Phil Plait, creator of the popular astronomy blog Bad Astronomy, credits his interest in outer space partly to his childhood love of science fiction movies such as Angry Red Planet and Robinson Crusoe on Mars.
“I’m a huge science fiction dork,” Plait says in Episode 541 of the Geek’s Guide to the Galaxy podcast. “I’ve watched every TV show, just about, and movies and everything, read tons of books. I love science fiction.”
In his new book, Under Alien Skies, Plait explores what various cosmic vistas would look like for a person who was physically present, studying them with ordinary human eyesight. “I open each chapter with a short vignette, basically a fictional tale,” he says. “Most of the time it’s in second person. So I say ‘You are at this planet,’ ‘You are standing on the bridge of your starship,’ ‘You are standing there watching a dust storm approach you on Mars.’ And that way hopefully it’s even more of an immersive experience for the reader.”
Plait hopes that the book will serve as a valuable resource for filmmakers and science fiction authors looking to inject an extra dose of reality into their speculative visions. “I’ve actually done some consulting for movies and TV shows, and even a couple of video games,” he says. “So I kind of know that process of advising writers, or other folks who are involved in the entertainment business, of what the real science is.”
As much as Plait enjoys seeing science fiction that incorporates real science, he recognizes that the ultimate aim of any book or movie is to tell a good story. “Even if they don’t get the science correct, it’s OK, because you’re still inspiring people,” he says. “And if they get the science right? Hey, bonus.”
Listen to the complete interview with Philip Plait in Episode 541 of Geek’s Guide to the Galaxy (above). And check out some highlights from the discussion below.
Phil Plait on Mars:
On Earth, the sky is blue during the day, and then when the sun sets, around the sun you can get red sky, because of haze and junk that’s floating in the air, which tends to absorb or scatter away blue and green light. The end process is that that light doesn’t get to your eye, just the redder stuff does, and so the sun looks red and the sky looks red around the sun. But on Mars it’s the opposite. There’s all this dust in the air, and that dust is iron oxide, it’s rust, and it floats in the atmosphere and tints the sky red. But at sunset, it tends to scatter the blue light toward you. So during the day the sky is red, but at sunset—and sunrise of course, as well—the sky is kind of blue.

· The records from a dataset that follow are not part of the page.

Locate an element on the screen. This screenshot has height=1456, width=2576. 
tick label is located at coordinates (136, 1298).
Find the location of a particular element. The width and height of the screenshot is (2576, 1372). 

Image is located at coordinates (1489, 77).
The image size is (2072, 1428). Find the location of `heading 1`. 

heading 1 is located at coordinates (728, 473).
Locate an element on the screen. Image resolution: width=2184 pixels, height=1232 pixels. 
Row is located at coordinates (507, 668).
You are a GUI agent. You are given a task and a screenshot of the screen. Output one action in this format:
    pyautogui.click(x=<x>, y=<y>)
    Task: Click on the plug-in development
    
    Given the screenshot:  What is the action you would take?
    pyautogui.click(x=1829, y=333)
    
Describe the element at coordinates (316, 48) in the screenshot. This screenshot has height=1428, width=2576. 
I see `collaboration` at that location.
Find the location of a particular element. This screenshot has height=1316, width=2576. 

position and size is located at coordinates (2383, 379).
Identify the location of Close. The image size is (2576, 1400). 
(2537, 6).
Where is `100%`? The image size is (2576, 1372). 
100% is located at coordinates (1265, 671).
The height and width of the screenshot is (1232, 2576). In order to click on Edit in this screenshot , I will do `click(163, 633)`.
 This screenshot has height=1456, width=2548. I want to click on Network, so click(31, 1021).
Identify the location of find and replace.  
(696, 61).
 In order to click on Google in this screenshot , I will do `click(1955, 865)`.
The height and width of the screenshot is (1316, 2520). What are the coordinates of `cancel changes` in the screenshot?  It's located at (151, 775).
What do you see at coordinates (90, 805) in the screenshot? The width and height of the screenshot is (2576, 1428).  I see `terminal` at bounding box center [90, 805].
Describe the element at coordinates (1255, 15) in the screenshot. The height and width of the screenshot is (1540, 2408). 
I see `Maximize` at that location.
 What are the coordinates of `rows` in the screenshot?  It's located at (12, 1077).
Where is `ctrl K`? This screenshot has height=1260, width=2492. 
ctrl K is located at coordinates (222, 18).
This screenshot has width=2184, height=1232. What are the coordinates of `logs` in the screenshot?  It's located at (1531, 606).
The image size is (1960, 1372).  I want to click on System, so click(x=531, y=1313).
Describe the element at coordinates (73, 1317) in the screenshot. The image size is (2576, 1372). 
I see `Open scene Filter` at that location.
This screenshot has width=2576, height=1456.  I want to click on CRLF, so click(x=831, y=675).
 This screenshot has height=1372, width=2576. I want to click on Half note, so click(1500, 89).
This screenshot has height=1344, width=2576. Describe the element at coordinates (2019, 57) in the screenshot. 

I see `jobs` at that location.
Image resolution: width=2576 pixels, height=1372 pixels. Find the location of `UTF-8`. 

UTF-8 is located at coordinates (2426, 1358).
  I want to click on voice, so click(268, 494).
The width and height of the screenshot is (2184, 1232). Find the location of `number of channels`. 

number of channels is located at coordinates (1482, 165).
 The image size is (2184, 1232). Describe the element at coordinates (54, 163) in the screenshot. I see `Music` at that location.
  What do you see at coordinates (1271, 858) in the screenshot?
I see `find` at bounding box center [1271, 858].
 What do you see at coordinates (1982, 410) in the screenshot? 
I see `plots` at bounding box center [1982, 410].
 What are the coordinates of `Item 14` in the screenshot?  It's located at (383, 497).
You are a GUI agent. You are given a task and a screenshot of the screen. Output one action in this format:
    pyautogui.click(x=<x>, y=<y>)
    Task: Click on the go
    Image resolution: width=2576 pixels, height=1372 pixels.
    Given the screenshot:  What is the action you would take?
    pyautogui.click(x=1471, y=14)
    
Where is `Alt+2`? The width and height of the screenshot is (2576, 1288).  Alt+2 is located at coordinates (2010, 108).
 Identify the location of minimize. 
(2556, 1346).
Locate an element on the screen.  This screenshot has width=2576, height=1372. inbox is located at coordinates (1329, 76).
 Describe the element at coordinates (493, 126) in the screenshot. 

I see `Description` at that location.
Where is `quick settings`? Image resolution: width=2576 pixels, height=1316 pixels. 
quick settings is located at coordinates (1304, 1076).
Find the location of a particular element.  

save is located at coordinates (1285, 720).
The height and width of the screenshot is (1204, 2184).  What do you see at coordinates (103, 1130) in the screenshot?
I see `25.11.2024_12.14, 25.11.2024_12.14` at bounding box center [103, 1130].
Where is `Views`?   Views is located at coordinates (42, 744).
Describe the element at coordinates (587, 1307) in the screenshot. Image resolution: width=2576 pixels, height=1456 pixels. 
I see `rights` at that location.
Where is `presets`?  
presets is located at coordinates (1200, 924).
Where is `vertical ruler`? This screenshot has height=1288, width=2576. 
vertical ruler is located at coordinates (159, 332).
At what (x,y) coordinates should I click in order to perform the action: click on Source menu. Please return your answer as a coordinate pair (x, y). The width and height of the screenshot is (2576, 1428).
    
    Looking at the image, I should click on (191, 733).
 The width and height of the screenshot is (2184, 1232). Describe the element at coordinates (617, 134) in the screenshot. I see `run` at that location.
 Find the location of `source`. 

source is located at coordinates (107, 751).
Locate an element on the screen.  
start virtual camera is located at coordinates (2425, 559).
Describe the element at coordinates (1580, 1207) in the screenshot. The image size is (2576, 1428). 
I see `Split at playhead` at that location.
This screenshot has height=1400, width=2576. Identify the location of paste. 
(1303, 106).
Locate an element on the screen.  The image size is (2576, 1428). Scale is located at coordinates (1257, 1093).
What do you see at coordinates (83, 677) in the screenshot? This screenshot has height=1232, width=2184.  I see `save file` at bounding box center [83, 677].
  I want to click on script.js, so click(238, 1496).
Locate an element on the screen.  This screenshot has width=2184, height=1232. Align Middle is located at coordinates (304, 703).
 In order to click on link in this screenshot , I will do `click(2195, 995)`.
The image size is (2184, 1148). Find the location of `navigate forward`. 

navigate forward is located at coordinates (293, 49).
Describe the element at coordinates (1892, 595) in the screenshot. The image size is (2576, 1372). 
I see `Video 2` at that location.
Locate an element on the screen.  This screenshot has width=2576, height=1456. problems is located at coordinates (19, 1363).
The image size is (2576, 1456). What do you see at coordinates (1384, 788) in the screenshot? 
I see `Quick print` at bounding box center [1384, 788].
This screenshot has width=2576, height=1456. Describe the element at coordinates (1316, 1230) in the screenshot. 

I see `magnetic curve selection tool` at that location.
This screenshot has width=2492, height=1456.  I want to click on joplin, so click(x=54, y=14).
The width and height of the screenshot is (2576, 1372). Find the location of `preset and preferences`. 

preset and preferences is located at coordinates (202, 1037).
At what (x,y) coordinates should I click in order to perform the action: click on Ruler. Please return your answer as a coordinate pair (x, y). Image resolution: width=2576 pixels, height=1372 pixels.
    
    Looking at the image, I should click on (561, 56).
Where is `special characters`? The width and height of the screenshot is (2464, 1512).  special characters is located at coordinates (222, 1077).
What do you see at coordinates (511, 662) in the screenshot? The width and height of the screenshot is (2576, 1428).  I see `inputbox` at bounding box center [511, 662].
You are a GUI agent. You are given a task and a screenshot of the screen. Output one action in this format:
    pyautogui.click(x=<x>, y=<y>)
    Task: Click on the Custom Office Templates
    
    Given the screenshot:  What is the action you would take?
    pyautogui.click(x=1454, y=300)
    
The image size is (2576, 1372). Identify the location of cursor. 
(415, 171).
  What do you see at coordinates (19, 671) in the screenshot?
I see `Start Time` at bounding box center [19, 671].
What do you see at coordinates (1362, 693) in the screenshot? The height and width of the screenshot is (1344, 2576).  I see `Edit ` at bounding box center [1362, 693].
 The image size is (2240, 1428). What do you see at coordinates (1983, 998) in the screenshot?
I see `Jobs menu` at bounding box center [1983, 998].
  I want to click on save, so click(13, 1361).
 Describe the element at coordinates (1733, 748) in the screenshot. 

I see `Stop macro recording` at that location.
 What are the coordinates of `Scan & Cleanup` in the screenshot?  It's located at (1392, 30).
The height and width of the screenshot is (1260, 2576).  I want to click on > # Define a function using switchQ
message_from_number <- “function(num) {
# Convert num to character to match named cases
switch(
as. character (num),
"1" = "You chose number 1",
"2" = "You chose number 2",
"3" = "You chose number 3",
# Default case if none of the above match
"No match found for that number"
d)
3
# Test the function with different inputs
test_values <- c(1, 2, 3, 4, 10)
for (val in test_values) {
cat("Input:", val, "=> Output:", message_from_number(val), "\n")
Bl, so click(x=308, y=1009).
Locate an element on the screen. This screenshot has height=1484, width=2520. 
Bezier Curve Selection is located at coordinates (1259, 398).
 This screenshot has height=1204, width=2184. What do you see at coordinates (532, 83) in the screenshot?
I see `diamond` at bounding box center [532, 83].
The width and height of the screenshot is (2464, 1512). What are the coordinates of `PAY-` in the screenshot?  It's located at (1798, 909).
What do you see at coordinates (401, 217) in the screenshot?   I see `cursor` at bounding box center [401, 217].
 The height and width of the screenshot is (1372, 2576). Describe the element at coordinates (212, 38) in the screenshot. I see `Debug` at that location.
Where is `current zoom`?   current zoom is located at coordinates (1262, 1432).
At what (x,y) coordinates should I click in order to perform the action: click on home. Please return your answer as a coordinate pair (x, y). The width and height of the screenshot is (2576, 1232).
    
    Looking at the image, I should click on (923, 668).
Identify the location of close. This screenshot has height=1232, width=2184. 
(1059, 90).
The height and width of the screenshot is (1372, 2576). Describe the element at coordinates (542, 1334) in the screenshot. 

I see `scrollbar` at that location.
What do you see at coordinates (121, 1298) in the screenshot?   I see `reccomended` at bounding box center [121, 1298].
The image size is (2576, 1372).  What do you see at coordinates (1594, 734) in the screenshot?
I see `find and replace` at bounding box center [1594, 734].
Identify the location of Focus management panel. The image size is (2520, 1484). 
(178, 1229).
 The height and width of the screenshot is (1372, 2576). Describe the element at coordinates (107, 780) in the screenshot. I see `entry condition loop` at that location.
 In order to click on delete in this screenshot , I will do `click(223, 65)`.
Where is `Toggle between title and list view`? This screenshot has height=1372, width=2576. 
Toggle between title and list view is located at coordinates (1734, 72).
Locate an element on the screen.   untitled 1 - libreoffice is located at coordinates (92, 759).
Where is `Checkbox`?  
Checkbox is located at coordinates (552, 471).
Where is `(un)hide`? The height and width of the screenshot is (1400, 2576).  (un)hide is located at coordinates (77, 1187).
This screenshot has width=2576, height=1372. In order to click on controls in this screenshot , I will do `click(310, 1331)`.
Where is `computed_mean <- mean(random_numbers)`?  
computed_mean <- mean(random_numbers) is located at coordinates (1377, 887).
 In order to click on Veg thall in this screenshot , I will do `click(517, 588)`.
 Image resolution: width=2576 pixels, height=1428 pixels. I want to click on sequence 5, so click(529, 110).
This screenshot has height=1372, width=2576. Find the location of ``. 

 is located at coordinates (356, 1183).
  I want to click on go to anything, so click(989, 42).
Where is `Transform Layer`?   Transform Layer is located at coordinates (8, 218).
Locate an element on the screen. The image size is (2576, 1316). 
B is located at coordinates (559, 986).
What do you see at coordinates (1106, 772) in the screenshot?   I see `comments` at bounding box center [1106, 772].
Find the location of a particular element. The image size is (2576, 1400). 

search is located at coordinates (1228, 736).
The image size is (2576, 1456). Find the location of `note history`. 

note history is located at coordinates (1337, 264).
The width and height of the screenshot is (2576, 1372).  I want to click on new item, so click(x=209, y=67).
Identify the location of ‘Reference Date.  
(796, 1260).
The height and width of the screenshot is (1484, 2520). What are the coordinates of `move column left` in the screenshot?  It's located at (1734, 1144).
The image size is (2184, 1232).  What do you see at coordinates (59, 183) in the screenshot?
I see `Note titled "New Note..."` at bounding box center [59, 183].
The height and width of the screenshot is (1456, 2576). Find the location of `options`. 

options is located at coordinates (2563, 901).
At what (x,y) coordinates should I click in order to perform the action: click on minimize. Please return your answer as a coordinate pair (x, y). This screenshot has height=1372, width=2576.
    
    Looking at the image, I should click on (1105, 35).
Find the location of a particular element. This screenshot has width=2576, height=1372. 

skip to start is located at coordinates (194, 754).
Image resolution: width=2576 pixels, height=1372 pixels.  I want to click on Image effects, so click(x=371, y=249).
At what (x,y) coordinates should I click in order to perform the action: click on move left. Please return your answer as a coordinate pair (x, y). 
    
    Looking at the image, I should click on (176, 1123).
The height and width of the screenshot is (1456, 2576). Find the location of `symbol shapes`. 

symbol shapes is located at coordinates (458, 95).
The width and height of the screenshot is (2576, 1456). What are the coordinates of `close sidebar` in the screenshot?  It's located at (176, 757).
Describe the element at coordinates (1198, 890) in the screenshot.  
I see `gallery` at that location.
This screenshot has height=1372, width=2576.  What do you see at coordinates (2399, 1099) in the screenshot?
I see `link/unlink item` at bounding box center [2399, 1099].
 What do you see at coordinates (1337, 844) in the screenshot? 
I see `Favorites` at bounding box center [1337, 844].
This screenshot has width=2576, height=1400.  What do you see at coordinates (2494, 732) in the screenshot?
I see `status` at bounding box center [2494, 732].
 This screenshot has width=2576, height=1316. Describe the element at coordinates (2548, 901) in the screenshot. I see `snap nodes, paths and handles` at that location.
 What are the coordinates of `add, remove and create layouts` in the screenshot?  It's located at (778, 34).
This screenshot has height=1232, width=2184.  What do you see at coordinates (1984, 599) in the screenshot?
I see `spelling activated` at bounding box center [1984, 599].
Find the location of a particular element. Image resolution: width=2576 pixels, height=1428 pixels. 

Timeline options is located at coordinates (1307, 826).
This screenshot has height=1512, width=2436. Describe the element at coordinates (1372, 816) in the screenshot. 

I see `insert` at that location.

Phil Plait on science consulting:
I got an email from one of the digital effects people [on The Expanse] saying, “Hey, we’ve got a shot coming up where we’re going close to Jupiter. What would that look like?” So I wrote a few paragraphs and then sent it away, and then when that episode aired it was like, “Oh look! They did all that.” That was really cool. … I did some consulting for the movie Arrival, and again that was a complete, bizarre circumstance where I was consulting with a production company on something completely different, and they said, “Hey, we’ve got this script for this movie coming out, if you want to take a look at it and check the science of it.” And I did, and made a few notes and sent it back and forgot about it. And then years later the movie comes out, and I’m watching it and I’m like, “Hey wait a minute! I remember this scene.” So it was really cool. It’s fun how that stuff works out sometimes.
Phil Plait on asteroids:
A lot of small asteroids are actually what we call “rubble piles.” They are huge collections of rock, from tiny ones smaller than pebbles up to boulders that could be as big as a house or more. But they’re not one solid object. It’s not a gigantic rock in space. … If you were on a spaceship approaching an asteroid a mile across, it has negligible gravity. So you’re in your spaceship and you’re hanging off the side of this thing, and you jump from your spaceship to the asteroid, it might not have a solid surface for you to land on. You might just sink up to and past the top of your spacesuit, just to be able to stand on this. So I thought that was kind of a funny way to open that chapter, with an astronaut basically stuck inside an asteroid, a few meters down, and his compatriot has to come and get him.
Phil Plait on globular clusters:
There’s another kind of cluster called a globular cluster, and these are roughly spherical clusters of hundreds of thousands or even a million stars. … When you go outside at night, from the darkest site on Earth you’ll see a few thousand stars in the sky, and it looks like the sky is just covered in stars. But in a globular cluster you could have 50 times that many stars in the sky, and a lot of them would be so bright—because these are red giant stars, or other stars that are very luminous and very bright, and quite close to this planet, because these clusters aren’t that big—that you could read by them. They would cast shadows on the ground. And so you could have thousands of stars like that in your sky.